* TASKS AND EXERCISES *
- a) In the excerpt on the transfer problem in education below, translate this sentence into Spanish: "None of this is to say that transfer is not possible or does not happen."
- b) Reproduce the part of the excerpt on the transfer problem in education, starting with "What the transfer" and going on through "different classrooms etc.".

What the transfer problem means for education

Not that I think such pessimism is justified. None of this is to say that transfer is not possible or does not happen. Barnett and Ceci (2002) provide examples of experiments where transfer has been successful, and how it can be made more likely. Following these prescriptions closely it is possible to imagine classrooms where transfer could indeed become the norm. This would be especially true if we focus on problems of ‘near’ transfer with more modest goals, such as transferring strategies between different exam questions, or different classrooms etc.

Education for multiple, partial representations

Accepting that our representations of the world are partial, and therefore constrained by the context in which they are learnt, has, I believe, a number of implications for educational practice. Firstly, it suggests that strategies in which knowledge and skills are being regularly re-accessed and practised in different contexts are more likely to be successful. From the perspective of ‘partial representations’, this strategy is likely to lead to multiple, overlapping partial representations which are strengthened through repeated access, increasing the likelihood of them being more easily accessed subsequently. I would therefore argue that the explicit teaching of knowledge plus practice in applying the knowledge to different contexts (such as by regular quizzing and other retrieval methods) is the approach most likely to bear fruit in educational terms.

* PROVIDED INFORMATION *

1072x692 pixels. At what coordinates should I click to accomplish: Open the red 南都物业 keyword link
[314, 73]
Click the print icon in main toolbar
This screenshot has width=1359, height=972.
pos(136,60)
...
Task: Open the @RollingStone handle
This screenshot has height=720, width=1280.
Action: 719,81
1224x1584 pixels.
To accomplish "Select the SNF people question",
* * *
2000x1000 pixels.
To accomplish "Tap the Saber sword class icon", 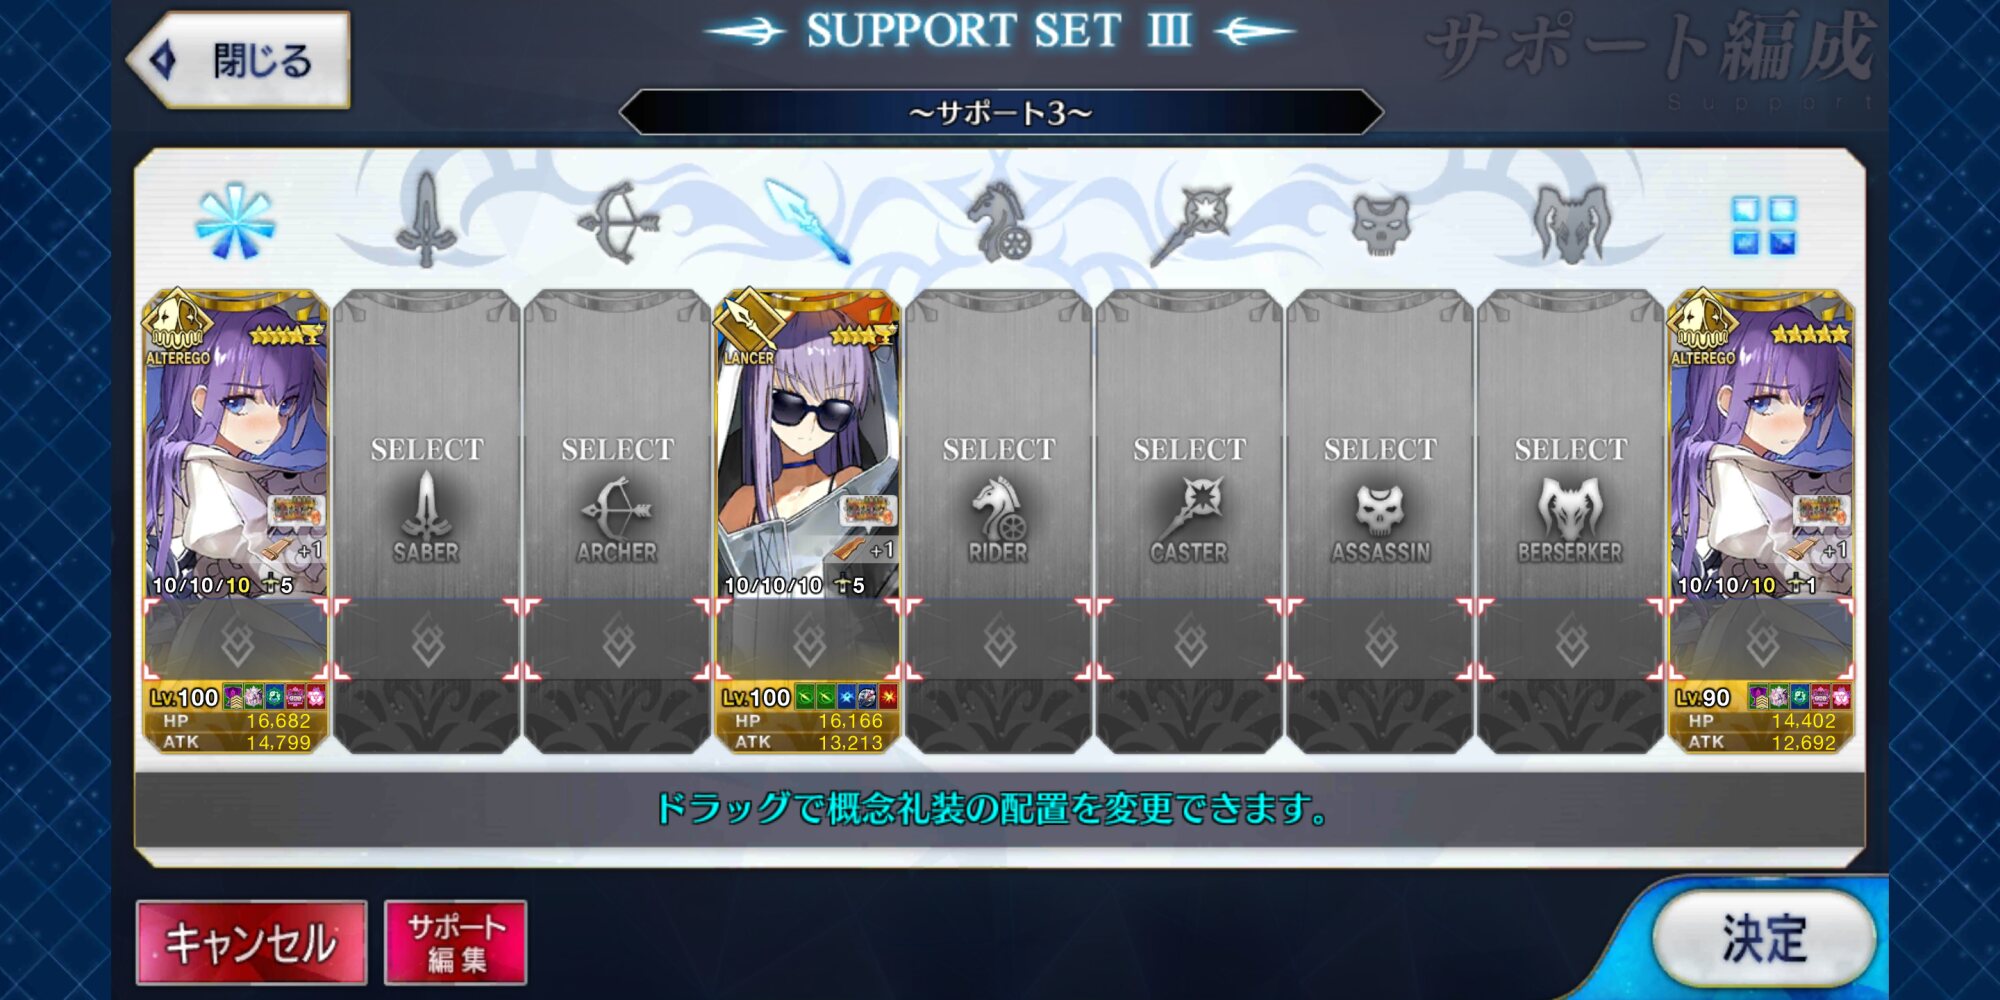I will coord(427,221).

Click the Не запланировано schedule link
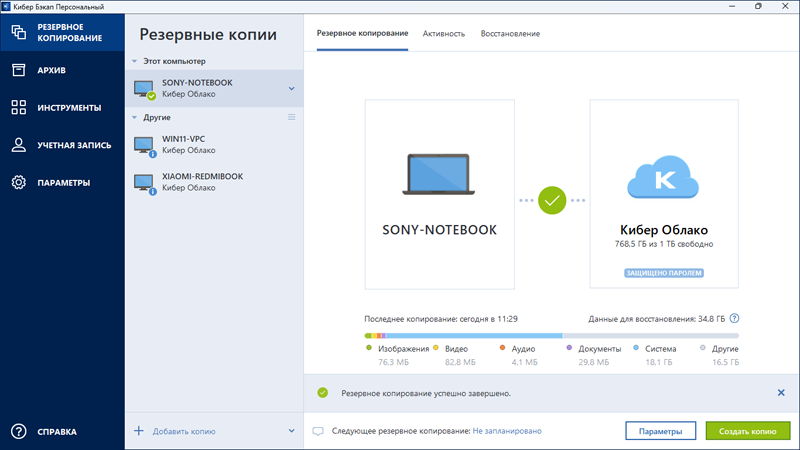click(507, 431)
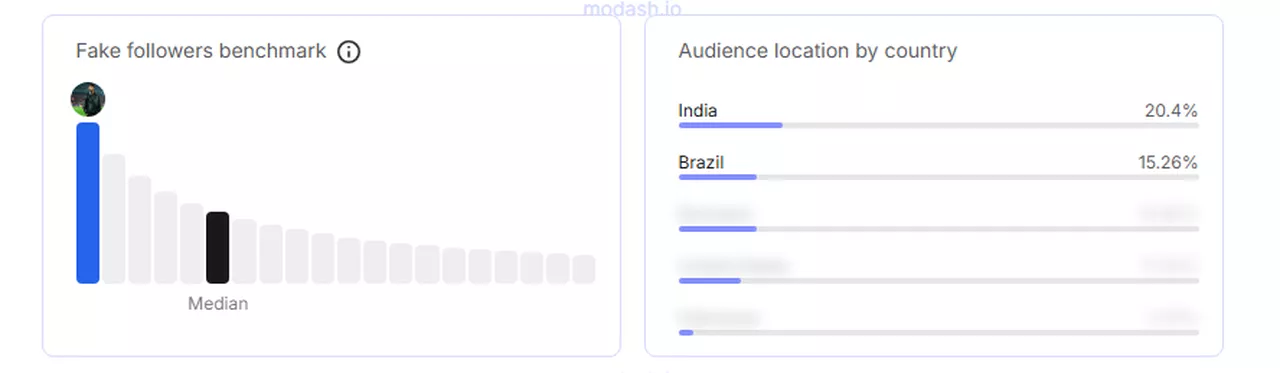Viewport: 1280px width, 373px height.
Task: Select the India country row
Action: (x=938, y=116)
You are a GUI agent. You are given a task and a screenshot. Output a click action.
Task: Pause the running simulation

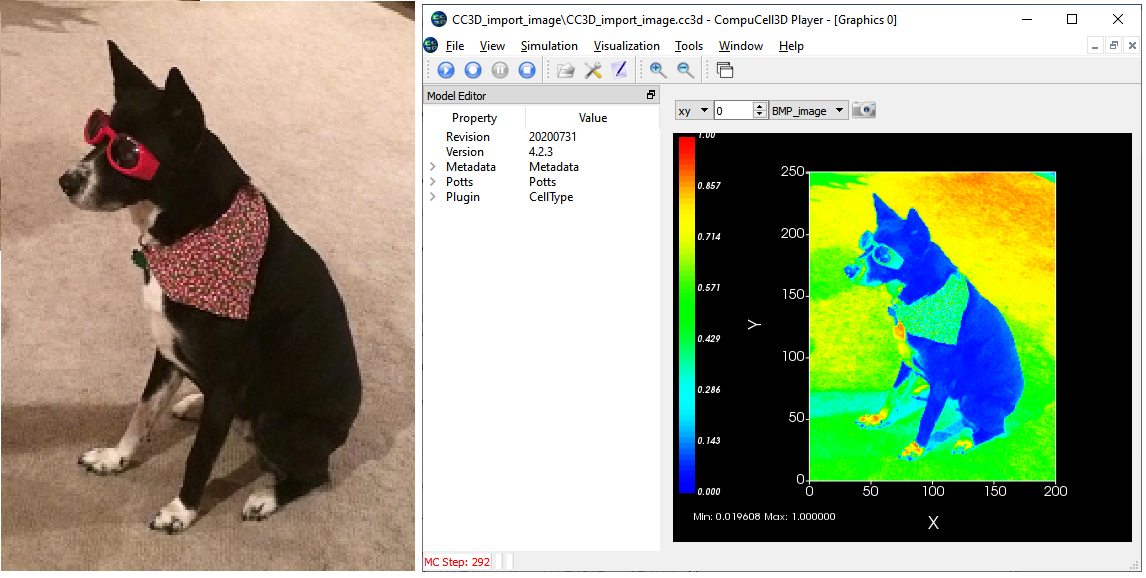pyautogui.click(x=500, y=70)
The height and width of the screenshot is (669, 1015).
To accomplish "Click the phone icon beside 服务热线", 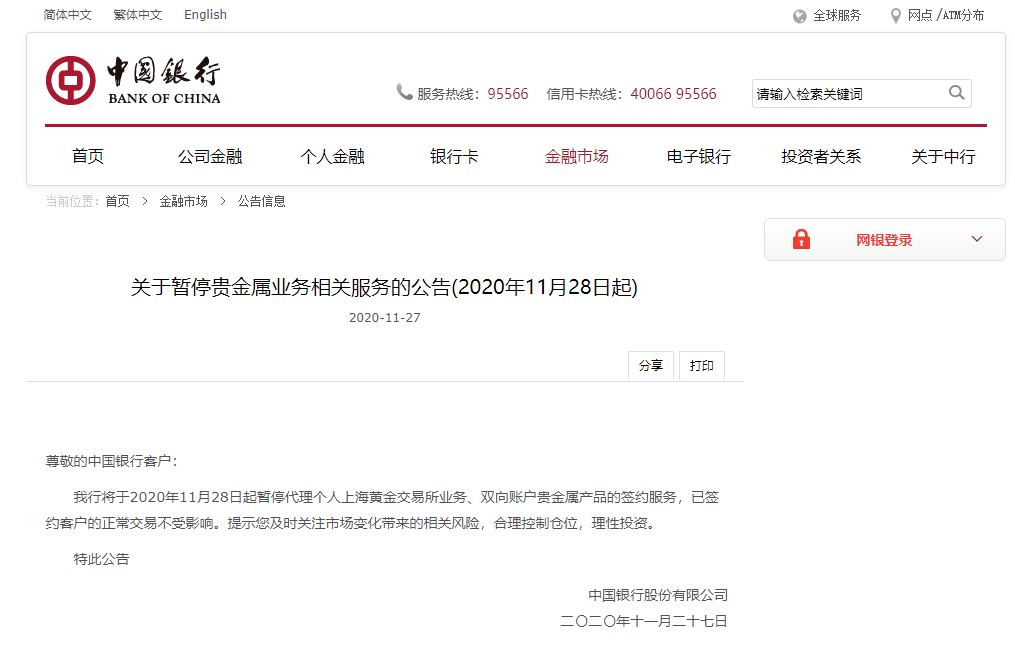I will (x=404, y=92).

* RESPONSES PER TASK *
- a) Nada de esto quiere decir que la transferencia no sea posible o que no ocurra.

- b)
What the transfer problem means for education

Not that I think such pessimism is justified. None of this is to say that transfer is not possible or does not happen. Barnett and Ceci (2002) provide examples of experiments where transfer has been successful, and how it can be made more likely. Following these prescriptions closely it is possible to imagine classrooms where transfer could indeed become the norm. This would be especially true if we focus on problems of ‘near’ transfer with more modest goals, such as transferring strategies between different exam questions, or different classrooms etc.